The Plight of Anglo-Catholics

I'm not sure how many readers of this blog are interested, but here is an interesting piece on the situation of Anglo-Catholics since the establishment of the Ordinariate. One word summary: untenable. The author is addressing the Church of England, but what he says is broadly applicable to American Episcopalians of Catholic inclination as well. 

I thought the Anglo-Catholic position was untenable thirty or more years ago, when I was wrestling with the idea of turning to Rome. You can't reasonably or in any substantial way consider yourself to be Catholic without being part of a body which as a whole believes itself to be Catholic, because it is a pretty clear and fundamental aspect of historical Christianity, both Western and Eastern, that the Church is a visible body. The Roman Catholic Church and various Orthodox communions may disagree about what constitutes that body and who is or is not part of it, but they agree that it is something more than mere like-mindedness cutting across boundaries which are held to be insignificant in comparison.

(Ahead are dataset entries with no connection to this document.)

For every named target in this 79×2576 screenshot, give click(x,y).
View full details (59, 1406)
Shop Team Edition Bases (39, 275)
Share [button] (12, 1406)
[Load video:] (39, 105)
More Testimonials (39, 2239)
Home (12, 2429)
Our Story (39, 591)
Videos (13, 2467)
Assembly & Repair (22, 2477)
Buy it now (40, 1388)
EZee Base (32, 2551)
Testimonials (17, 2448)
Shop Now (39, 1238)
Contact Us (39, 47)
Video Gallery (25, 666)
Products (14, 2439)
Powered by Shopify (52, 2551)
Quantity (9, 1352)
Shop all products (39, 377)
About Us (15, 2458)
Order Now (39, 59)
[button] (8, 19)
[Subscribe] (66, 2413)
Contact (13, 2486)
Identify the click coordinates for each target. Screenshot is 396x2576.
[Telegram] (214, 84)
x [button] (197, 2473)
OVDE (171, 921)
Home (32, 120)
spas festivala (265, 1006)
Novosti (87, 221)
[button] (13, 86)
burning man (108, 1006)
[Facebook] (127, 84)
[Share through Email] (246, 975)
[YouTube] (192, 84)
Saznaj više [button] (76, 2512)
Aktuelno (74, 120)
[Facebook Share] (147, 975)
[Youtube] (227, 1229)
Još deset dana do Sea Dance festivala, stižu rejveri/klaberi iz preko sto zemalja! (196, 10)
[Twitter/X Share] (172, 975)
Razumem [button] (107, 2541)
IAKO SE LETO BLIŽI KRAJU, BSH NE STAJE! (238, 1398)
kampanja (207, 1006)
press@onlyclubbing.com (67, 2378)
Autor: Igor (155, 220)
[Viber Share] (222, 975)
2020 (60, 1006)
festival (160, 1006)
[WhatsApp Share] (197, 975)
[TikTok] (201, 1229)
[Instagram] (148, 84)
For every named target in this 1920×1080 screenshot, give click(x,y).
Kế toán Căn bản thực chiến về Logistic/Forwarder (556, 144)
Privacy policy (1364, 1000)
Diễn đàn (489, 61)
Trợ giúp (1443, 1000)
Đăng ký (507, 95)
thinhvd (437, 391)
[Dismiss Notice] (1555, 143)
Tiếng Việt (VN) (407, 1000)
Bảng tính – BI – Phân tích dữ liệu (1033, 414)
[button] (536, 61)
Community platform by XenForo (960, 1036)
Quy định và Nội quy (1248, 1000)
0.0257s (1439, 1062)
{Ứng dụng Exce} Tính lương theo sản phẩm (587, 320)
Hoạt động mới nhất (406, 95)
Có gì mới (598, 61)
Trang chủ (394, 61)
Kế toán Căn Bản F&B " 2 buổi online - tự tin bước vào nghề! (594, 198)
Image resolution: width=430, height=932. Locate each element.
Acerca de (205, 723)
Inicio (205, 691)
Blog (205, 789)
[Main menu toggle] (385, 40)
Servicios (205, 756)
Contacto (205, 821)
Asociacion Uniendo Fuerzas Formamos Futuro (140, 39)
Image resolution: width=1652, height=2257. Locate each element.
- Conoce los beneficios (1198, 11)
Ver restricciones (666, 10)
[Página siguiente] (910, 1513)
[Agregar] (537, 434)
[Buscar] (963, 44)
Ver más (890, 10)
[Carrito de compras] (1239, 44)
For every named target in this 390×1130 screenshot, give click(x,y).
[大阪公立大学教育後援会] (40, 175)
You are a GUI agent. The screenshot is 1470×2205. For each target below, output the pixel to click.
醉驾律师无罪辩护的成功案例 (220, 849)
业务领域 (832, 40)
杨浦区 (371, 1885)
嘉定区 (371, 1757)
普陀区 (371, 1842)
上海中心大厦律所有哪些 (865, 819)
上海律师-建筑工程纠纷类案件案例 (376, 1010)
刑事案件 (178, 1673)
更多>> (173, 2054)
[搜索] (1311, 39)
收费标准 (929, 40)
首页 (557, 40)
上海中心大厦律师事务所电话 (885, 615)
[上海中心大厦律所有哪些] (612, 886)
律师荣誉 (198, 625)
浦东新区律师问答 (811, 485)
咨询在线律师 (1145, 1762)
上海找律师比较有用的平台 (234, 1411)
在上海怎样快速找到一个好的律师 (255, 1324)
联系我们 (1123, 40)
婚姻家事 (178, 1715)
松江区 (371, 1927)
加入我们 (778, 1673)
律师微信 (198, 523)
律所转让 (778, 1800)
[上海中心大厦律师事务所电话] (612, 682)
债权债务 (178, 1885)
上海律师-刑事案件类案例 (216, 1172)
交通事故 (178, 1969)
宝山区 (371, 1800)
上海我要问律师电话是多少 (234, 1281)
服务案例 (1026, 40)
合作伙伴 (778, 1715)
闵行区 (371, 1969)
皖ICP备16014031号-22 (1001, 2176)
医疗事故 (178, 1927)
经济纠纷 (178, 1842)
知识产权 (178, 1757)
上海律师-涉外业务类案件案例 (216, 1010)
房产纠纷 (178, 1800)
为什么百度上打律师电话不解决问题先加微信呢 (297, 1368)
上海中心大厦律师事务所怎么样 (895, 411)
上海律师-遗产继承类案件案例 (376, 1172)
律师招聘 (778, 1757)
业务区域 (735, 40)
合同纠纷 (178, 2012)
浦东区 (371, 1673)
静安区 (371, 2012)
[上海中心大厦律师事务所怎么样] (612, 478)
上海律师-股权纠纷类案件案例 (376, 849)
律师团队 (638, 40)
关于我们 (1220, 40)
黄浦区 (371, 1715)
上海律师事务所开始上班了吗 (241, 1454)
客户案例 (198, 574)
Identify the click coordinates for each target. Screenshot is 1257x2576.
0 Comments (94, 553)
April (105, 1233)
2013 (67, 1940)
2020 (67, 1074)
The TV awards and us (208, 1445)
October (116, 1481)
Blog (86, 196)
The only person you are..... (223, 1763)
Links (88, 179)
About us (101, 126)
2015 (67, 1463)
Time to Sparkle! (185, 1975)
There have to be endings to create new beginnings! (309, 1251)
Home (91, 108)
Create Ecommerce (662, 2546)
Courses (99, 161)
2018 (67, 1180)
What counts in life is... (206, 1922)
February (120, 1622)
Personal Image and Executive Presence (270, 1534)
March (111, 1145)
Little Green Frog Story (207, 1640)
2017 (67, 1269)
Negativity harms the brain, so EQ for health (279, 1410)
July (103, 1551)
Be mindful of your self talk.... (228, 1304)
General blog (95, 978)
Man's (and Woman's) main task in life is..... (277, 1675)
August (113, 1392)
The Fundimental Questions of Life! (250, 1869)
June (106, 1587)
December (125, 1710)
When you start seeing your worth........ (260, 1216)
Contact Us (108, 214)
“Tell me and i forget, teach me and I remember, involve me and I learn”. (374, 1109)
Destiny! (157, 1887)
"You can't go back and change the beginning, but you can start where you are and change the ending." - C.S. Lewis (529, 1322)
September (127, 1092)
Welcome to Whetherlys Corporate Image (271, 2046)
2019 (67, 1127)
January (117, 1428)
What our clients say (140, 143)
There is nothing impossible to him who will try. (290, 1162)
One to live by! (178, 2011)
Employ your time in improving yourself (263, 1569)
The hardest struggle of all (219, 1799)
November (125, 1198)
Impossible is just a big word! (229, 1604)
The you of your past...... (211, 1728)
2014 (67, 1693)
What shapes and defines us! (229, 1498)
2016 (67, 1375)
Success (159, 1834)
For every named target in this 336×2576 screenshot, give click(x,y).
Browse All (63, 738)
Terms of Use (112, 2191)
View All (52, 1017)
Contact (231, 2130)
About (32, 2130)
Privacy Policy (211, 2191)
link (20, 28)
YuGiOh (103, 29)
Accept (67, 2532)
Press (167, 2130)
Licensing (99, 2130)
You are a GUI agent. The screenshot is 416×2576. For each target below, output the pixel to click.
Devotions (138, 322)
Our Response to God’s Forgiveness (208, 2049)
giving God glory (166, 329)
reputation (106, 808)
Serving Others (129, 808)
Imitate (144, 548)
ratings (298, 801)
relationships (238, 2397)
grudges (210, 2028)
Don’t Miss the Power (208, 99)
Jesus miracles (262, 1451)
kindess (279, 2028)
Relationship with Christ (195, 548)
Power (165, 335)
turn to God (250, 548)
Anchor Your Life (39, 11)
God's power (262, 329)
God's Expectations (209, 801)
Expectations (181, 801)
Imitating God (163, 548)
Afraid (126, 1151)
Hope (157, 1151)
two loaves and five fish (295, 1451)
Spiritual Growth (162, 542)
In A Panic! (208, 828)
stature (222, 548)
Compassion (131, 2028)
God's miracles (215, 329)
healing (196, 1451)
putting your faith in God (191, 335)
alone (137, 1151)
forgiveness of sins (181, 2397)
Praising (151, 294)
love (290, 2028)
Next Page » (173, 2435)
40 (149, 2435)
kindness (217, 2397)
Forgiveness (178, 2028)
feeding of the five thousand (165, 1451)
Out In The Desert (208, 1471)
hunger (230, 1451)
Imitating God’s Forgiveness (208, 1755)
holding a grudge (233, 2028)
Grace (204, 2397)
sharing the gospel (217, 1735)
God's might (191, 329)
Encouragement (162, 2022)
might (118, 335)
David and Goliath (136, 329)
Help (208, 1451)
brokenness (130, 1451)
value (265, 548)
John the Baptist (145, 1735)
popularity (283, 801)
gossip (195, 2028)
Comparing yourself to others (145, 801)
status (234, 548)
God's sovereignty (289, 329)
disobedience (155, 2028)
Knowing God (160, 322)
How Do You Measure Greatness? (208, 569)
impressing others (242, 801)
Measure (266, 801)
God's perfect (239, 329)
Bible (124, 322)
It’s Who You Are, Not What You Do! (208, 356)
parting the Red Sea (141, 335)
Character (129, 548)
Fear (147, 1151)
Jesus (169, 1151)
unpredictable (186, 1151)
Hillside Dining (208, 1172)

I'm not sure that Anglo-Catholicism ever was tenable, because I think Anglicanism was always fundamentally Protestant. But if it was tenable, it was to the degree that corporate reunion with Rome was something for which it could reasonably hope. That time is past. The absolute best that a Catholic party in either the Church of England or the Episcopal Church can hope for is to be tolerated, and not required to formally affirm teachings which it cannot accept.

So it seems to me that a self-styled Catholic who chooses to remain in one of those churches, not for some overriding and extenuating personal reason, but for theological reasons, declares himself thereby to be Protestant, albeit with Catholic sympathies. Or else is in the position of trying to assert that his faction within a larger and non-Catholic body is actually the Catholic Church.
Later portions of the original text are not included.